7, Make a daily to-do list. Think about things you'd like to accomplish each day and make a list. The list shouldn't just be house keeping projects, it should include things like exercise, time to touch base with friends, projects or hobbies you've been meaning to work on and for fun, throw in a few tasks that you've been meaning to take care of. Whatever you do, don't just vege out in front of the TV for the entire day.

8. Try your hand at a few new recipes or dinner creations and dine with your significant other whenever possible.  This is your time. Explore some healthy, but delicious options for dining. Cook and dine together whenever possible. Don't eat in front of the TV. Use meal time as another time to connect.

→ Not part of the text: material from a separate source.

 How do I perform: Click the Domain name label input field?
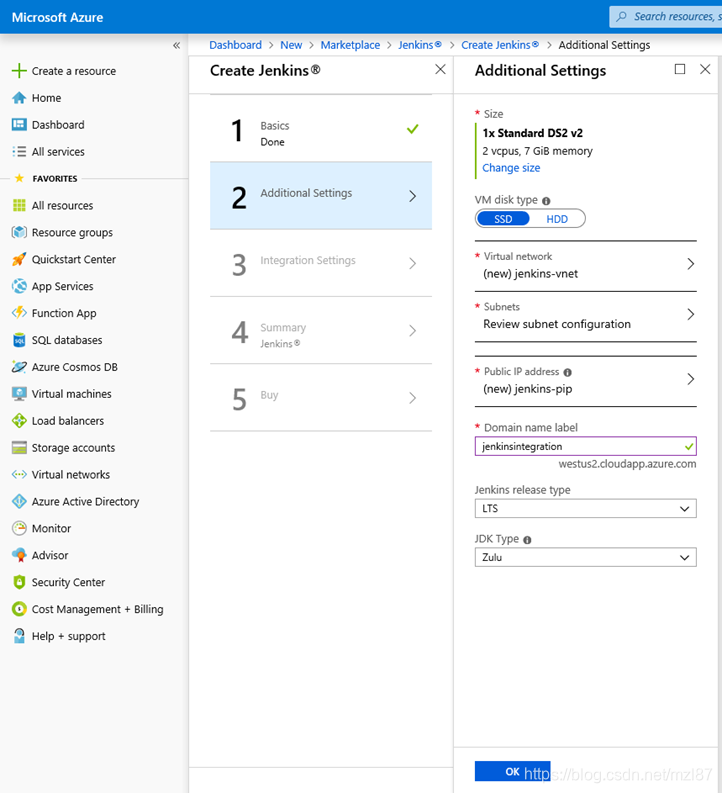click(x=585, y=446)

9. Communicate your boundaries and needs in a kind and respectful way. By virtue of carrying babies for nine-months, we're more connected to our babies and our needs as mothers than anyone else. While it's true that we didn't get pregnant by ourselves, there's no way for anyone--even our baby daddies--to know exactly what we need. If what you need is to have dad close by out of the reality that you fear going into labor alone, gently let him know. I've learned that others cannot read our minds. State what you need ahead of time to give dad an opportunity to understand and respond. Speak from the 'I' and be kind. Saying 'I'd really like you to be near me right now in case something happens' sounds much better than saying 'If you drink too much, don't come home tonight.' I made the mistake of saying the latter. My significant other immediately turned down his invitation from his friends, but I felt horrible. I felt so bad that I left the house, so he could go out without feeling bad. He ended up staying home and by the time I got home, I had terrible abdominal pain and we were afraid that stress would send me into labor. The moral of the story is be kind and direct. You want your partner to make decisions because they are good for the family...not because you guilt-tripped him.

10. Keep having date nights and date afternoons. In order to build a strong family together, you need a strong base. If your relationship suffers, it's difficult for the two of you to serve as a base for building a unified family on. Take time for each other. Communicate. Breath. Have fun. Laugh at mistakes. Be patient.